Yes, I’d had my morning coffee and, no, it didn’t contain brandy. I saw a koala. At least until my brain slapped my imagination upside the head and reminded me it wasn’t possible; I was seeing things. Seeing things differently.

At least outside my window. Inside was a different story.

Some months prior to the marsupial sighting, I’d been working on a novel, one of the most challenging books I’ve written. This story required the weaving of two worlds. I had everything in place, or so I thought, but readers weren’t getting it. The protagonist was compelling; the writing and dialogue flowed; the goals, motivations and conflict were all spelled out. Editors and agents had said so. Yet they weren’t buying. Readers seemed fuzzy on the secondary world I’d so carefully woven through the pages. Maybe, someone suggested, you could take a specific pivotal event that happens later in the manuscript and use it as your opening. That, they said, would clear things up.

No. Not possible. While I wasn’t married to the opening I had, I did favor a certain order in the unfolding of events. There was a logic to it. Putting that pivotal event at the front of the book would seriously mess up the pacing and ruin the escalating tension.
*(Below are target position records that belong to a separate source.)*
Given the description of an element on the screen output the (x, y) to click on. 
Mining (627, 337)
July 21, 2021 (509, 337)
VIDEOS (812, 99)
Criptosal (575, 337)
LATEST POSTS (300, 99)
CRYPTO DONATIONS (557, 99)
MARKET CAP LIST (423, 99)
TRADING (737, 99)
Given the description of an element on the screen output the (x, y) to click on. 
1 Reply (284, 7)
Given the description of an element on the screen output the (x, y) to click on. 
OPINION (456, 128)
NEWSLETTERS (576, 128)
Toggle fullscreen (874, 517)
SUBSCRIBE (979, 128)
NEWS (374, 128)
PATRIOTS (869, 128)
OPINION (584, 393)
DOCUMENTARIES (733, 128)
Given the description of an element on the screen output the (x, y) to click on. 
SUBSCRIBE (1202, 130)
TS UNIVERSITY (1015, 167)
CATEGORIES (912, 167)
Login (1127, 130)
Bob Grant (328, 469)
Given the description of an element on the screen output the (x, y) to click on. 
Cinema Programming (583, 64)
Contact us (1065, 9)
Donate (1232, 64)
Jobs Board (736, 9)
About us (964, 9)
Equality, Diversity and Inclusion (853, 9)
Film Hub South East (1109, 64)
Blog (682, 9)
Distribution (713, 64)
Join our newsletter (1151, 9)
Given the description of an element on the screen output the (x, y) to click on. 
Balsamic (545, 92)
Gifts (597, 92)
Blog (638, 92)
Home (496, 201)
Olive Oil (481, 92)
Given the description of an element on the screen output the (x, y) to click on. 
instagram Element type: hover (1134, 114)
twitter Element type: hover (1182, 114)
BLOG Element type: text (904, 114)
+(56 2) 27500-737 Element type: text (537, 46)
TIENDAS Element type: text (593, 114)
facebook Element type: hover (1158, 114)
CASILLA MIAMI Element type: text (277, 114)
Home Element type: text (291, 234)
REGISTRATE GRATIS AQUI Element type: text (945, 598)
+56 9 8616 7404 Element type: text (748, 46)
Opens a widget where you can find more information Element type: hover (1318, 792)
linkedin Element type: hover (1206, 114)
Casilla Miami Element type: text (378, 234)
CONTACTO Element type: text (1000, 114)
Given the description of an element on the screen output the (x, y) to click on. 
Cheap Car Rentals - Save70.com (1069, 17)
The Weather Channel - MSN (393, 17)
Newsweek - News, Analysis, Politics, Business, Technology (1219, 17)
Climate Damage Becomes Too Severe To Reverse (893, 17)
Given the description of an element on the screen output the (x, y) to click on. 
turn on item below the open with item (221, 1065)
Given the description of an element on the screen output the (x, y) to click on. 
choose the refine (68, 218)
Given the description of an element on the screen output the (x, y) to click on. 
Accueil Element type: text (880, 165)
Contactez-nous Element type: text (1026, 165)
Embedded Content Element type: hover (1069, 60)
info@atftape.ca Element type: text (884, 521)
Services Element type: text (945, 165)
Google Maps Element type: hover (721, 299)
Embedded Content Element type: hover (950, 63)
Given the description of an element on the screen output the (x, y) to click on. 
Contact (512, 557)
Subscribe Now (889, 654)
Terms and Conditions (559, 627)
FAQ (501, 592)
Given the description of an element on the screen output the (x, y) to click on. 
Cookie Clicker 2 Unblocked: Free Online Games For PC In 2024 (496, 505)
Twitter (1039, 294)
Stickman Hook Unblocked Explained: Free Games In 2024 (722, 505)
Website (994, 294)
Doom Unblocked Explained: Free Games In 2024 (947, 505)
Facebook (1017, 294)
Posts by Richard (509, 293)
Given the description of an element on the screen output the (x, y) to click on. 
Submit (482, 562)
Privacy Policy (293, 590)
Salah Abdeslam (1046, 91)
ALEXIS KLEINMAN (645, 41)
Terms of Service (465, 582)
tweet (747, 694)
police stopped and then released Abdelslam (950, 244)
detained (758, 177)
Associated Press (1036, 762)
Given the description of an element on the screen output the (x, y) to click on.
When the Martian-I-married pointed out that I was, in fact, the author of this particular novel which meant I had complete control over the unfolding of events, the rising of said tension, etc. etc., I told him to (please) go into the basement and work on his car. Then I stuck the manuscript away for more aging while I finished something else.

As these things work – literally minutes before I saw the koala – I had pulled the manuscript and placed it on my desk. But while I had new perspective on the wildlife in my backyard, I was still seeing what I wanted to see in the WIP.

I spent the next few days revising around that troubling opening and maintaining my unarguable logic of why events needed to unfold the way they did. Curiously, the opening did not rewrite itself; the problem still remained. Funny how that works.

On Thursday I decided what the hell. I copied and pasted the pivotal event from the middle of the manuscript to the beginning. I wrote, and rewrote. I fiddled with the middle, writing and rewriting that too.

It did not work. It wrecked the flow in the middle; it raised too many questions at the beginning.

Feeling both smug and discouraged, I went to sign off for the day. And that’s when I saw it. Another koala. Only this one wasn’t in the apple tree, it was on the screen in front of me. I saw, quite suddenly and from a completely different perspective, what that reader had been going on about. I saw beyond the specific event of the pivotal scene to the elements she was after – the danger, the conflict, the setting. And – praise the writing Gods – I saw how to incorporate those elements into a new opening scene.

I saw differently. Obviously seeing things differently is a skill I need to feed. I just hope that koala sticks around.